Le 8 décembre 2024 restera gravé dans l’histoire de la Syrie comme le jour où le régime de Bachar el-Assad s’est effondré, après plus de 13 ans de guerre dévastatrice.
Cette chute spectaculaire a été rendue possible par une offensive éclaire menée par les groupes armés de l’opposition, qui ont pris le contrôle de Damas, la capitale syrienne. En quelques heures, l’armée syrienne et les forces de sécurité, incapables de résister à la pression des rebelles, ont abandonné leurs positions stratégiques, incluant le ministère de la Défense, le ministère de l’Intérieur et l’aéroport international de Damas.

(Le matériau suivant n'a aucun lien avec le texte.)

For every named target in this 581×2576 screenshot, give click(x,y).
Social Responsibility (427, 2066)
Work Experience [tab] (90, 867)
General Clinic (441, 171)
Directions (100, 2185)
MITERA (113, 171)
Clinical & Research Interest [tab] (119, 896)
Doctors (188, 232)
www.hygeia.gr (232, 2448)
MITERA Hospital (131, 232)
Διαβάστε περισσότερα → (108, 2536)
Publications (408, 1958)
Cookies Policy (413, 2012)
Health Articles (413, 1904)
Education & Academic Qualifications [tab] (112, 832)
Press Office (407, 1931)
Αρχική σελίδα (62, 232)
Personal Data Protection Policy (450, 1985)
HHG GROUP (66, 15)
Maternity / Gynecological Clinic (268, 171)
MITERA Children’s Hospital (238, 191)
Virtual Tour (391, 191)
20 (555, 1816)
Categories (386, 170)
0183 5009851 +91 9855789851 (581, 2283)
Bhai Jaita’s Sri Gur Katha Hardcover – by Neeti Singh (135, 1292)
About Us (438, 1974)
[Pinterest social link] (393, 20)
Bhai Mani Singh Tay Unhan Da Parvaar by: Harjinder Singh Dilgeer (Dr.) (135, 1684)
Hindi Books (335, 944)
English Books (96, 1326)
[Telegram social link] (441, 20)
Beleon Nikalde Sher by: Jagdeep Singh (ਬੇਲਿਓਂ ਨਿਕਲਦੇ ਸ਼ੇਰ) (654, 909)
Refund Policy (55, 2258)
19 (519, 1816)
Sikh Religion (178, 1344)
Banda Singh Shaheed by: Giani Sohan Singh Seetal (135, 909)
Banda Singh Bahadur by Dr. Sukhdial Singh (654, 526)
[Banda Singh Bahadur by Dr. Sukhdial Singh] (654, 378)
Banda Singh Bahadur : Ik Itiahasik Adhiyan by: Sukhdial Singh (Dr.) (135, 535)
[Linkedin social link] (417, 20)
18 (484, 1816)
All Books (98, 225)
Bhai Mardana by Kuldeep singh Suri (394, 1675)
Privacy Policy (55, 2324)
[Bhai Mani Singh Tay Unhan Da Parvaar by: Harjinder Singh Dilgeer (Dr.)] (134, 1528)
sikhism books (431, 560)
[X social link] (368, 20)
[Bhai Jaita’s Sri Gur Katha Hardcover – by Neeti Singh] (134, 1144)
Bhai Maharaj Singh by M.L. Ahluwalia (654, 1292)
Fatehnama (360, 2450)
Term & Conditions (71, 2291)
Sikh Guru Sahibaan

Le groupe Hayat Tahrir al-Sham (HTS), à la tête de la coalition rebelle, a revendiqué la prise de la capitale, annonçant dans un message sur Telegram la libération de milliers de prisonniers politiques. Ce groupe, a pris le contrôle de plusieurs villes clés, avant d’atteindre la capitale. Des scènes de joie ont éclaté dans les rues de Damas, où des habitants ont célébré la fin du règne des Assad, en chantant et en détruisant les portraits du président déchu.
La télévision d’État syrienne a diffusé une vidéo historique dans laquelle les rebelles annonçaient la destitution d’Assad et la libération des prisonniers, dont ceux détenus dans la tristement célèbre prison de Sednaya, symbole des exactions du régime. Des milliers de Syriens, dans la capitale et dans d’autres villes, ont exprimé leur joie, célébrant la fin de ce qui était perçu comme une tyrannie de plus de 50 ans.
La prise de Damas par les rebelles a été précédée par une série de victoires décisives dans d’autres régions stratégiques. Après avoir pris le contrôle de villes comme Alep, Hama, et Homs, les rebelles ont réussi à couper les forces d’Assad de nombreuses ressources clés, notamment le contrôle de la province de Homs, qui mène directement à la capitale. Samedi, la province de Soueïda, est également tombée sous le contrôle des groupes rebelles, marquant un coup de maître dans la déstabilisation des bases du pouvoir syrien.
Les défis en face
Pourtant, ce renversement ne marque pas la fin des défis en Syrie. Les rebelles, bien que victorieux, devront faire face à des défis immenses pour stabiliser le pays, rétablir l’ordre et engager des négociations de paix. Le chef de HTS, Ahmed al-Shara, a déjà tendu la main à tous les citoyens syriens, appelant à la protection des institutions de l’État et à la construction d’un avenir inclusif pour toutes les communautés syriennes. La transition, cependant, ne sera pas sans obstacles. Les craintes persistent sur l’influence que certains groupes radicaux pourraient exercer, bien que le chef de HTS se soit montré soucieux de ne pas répéter les erreurs du passé, comme celles observées en Irak après la chute de Saddam Hussein en 2003.
Le Premier ministre du régime déchu, Mohammed Ghazi al-Jalali, a quant à lui appelé à la tenue de élections libres et transparentes, soulignant l’importance d’un retour à la stabilité et à la légitimité. Il a déclaré être toujours présent en Syrie, affirmant son intention de rester auprès du peuple syrien pour assurer la gestion des institutions publiques et garantir une transition pacifique. Un geste qui pourrait être perçu comme une tentative de maintenir un semblant de continuité dans un contexte de grande instabilité.
Cette victoire des rebelles ne représente pas seulement la fin d’un régime autoritaire, mais aussi une opportunité pour reconstruire un pays dévasté par des années de guerre. Le message de la communauté internationale, en particulier des Nations Unies, est clair : le processus de paix et de réconciliation doit être mené de manière inclusive, en impliquant toutes les factions et en respectant les droits humains. Le chemin sera semé d’embûches, mais l’espoir renaît parmi les Syriens qui aspirent à une Syrie libre, démocratique et unifiée.
Le renversement d’Assad marque donc un tournant historique pour la Syrie et la région, ouvrant la voie à une nouvelle ère. Les prochains mois seront cruciaux pour déterminer si cette victoire sera suivie d’une paix durable, ou si le pays sombra à nouveau dans le chaos. Mais pour l’instant, la chute du régime d’Assad est célébrée comme une victoire du peuple syrien.